Several U.S. regulatory agencies(1) have finally published their proposed joint rules on data standards and reporting formats as required by the Financial Data Transparency Act (FDTA). The agencies have proposed establishing the LEI as the legal entity identifier joint standard within the joint rules. This would enable the LEI to bring unprecedented standardization, transparency, and accessibility to U.S. financial data. Finally, the LEI could become the ’linchpin’ of financial data – as U.S. financial regulators called for over a decade ago(2). LEI stakeholders globally have a 60-day consultation period, ending October 21st, to voice support for the proposal. GLEIF urges you to act swiftly and thanks you for your support.

What is the purpose of the FDTA?

The goal of the FDTA is to require federal financial regulatory agencies to adopt specified data standards that make information reported to them electronically searchable while enhancing transparency and accountability. Enacted on December 23rd, 2022, the FDTA requires the agencies under its scope to jointly issue rules establishing data standards for collecting information reported to each Agency by financial entities and data collected from the agencies on behalf of the Financial Stability Oversight Council. Among other requirements, the data standards must include a legal entity identifier with certain properties specified by the statute.

Following the 60-day consultation period for the joint proposed rules, which ends on October 21st and is subject to a statutory requirement that final rules determined by the agencies be approved this December, the data standards adopted by each implementing Agency through their respective Agency-specific rulemaking must take effect not later than two years after the final joint rule is promulgated.
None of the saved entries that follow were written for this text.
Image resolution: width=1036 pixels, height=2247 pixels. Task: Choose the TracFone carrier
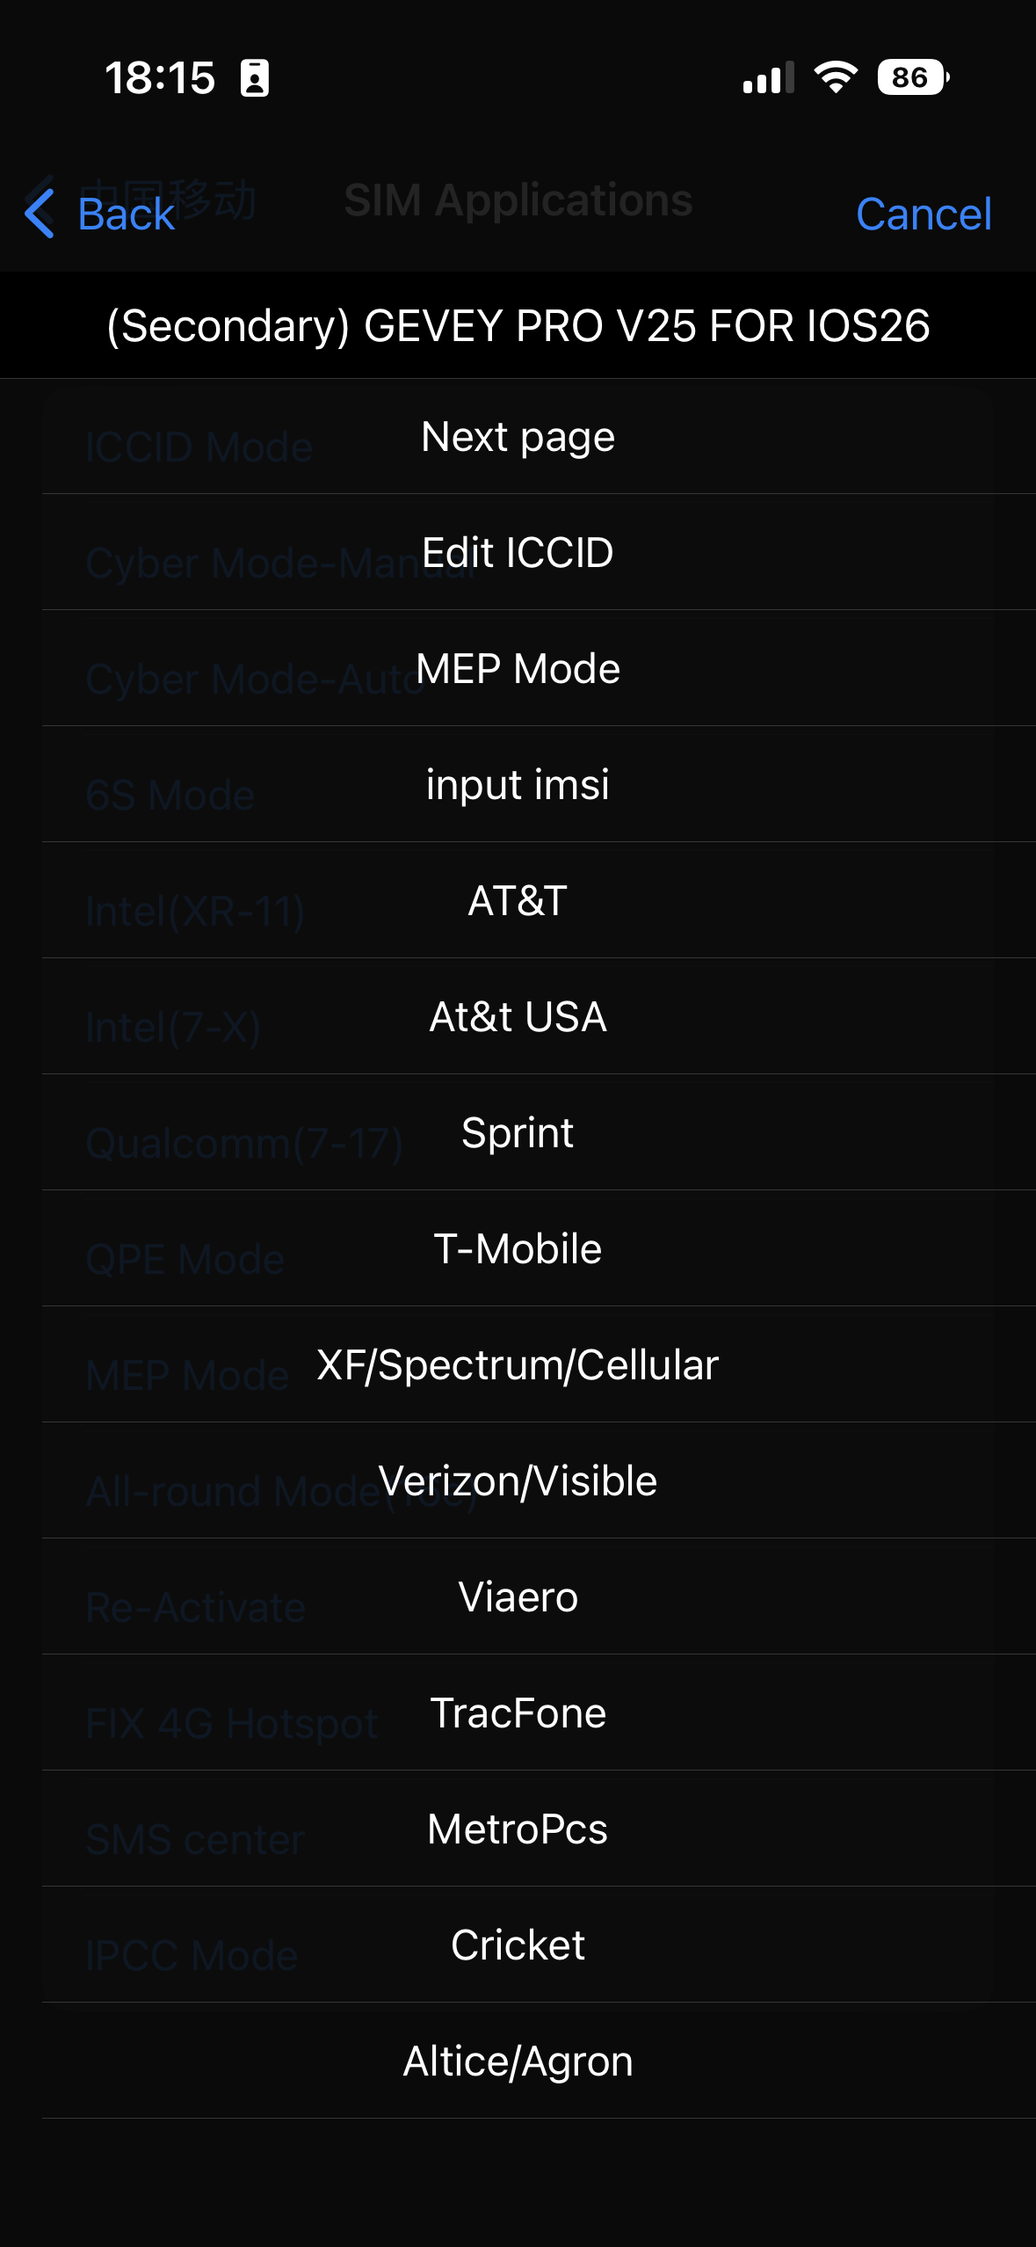coord(518,1713)
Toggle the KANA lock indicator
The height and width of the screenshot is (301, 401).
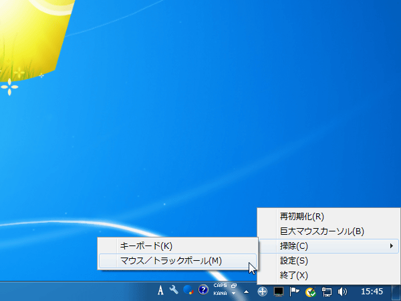tap(220, 294)
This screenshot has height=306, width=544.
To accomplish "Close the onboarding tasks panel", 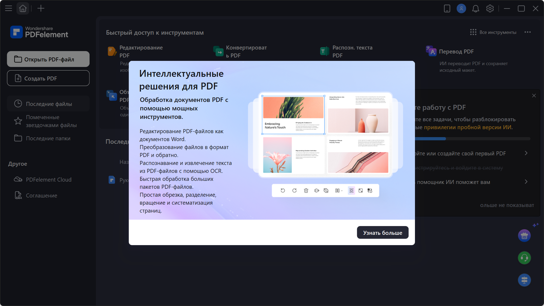I will click(x=534, y=96).
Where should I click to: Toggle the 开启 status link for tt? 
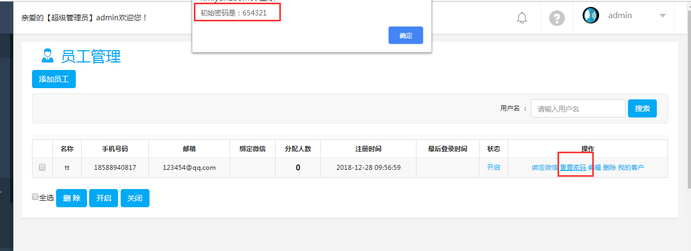pos(493,168)
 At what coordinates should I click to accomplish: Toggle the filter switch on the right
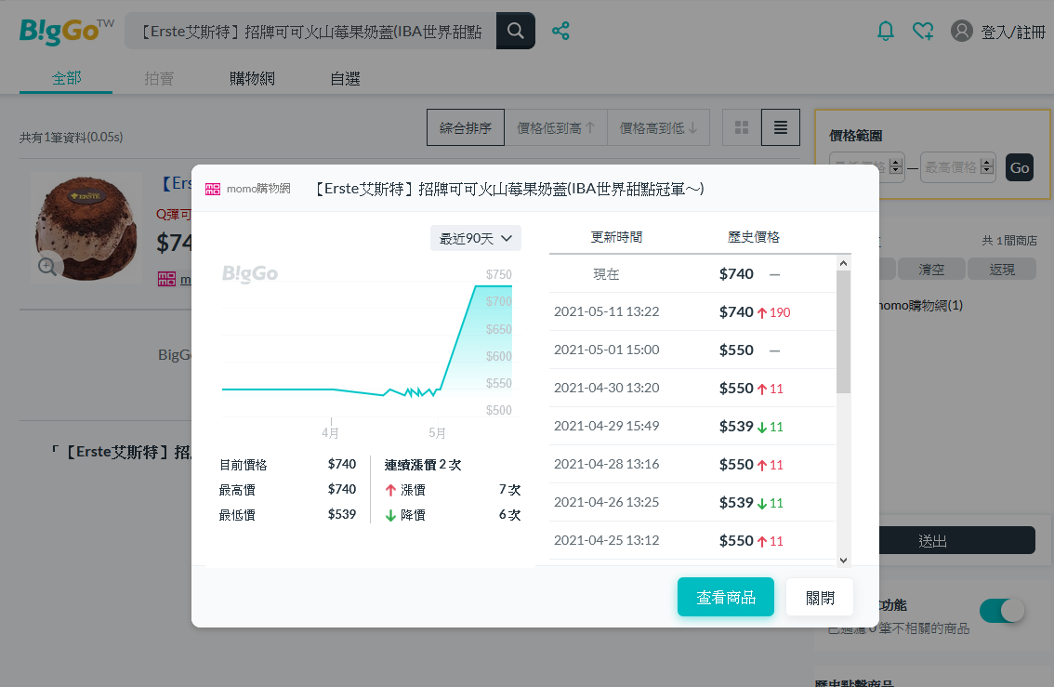click(1002, 611)
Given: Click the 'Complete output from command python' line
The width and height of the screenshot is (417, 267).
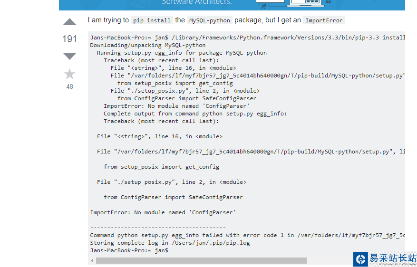Looking at the screenshot, I should pos(195,114).
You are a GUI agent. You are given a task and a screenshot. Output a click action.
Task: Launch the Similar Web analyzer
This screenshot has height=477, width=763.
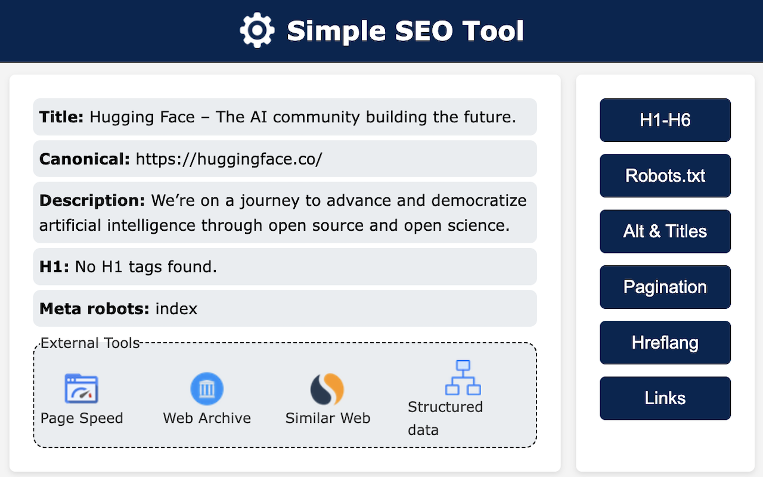pos(327,398)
This is a very important new law that is hotly anticipated by the financial and data worlds alike due to its impact and the precedent it will set, not just in the U.S. but worldwide.

A common legal entity identifier: Why the LEI is the only choice

Among many other specifics, the FDTA explicitly requires the adoption of a common, non-proprietary, machine-readable legal entity identifier available under an open license. This comes as no surprise; U.S financial regulators have been calling for a ‘standardized code that uniquely identifies entities and their legal relationships with parent companies and subsidiaries’ as far back as 2011 when it was recognized in the ‘linchpin’ paper as an ‘essential component’ for the analysis of reference data concerning entities, which in turn underpins the financial data that the financial industry runs on.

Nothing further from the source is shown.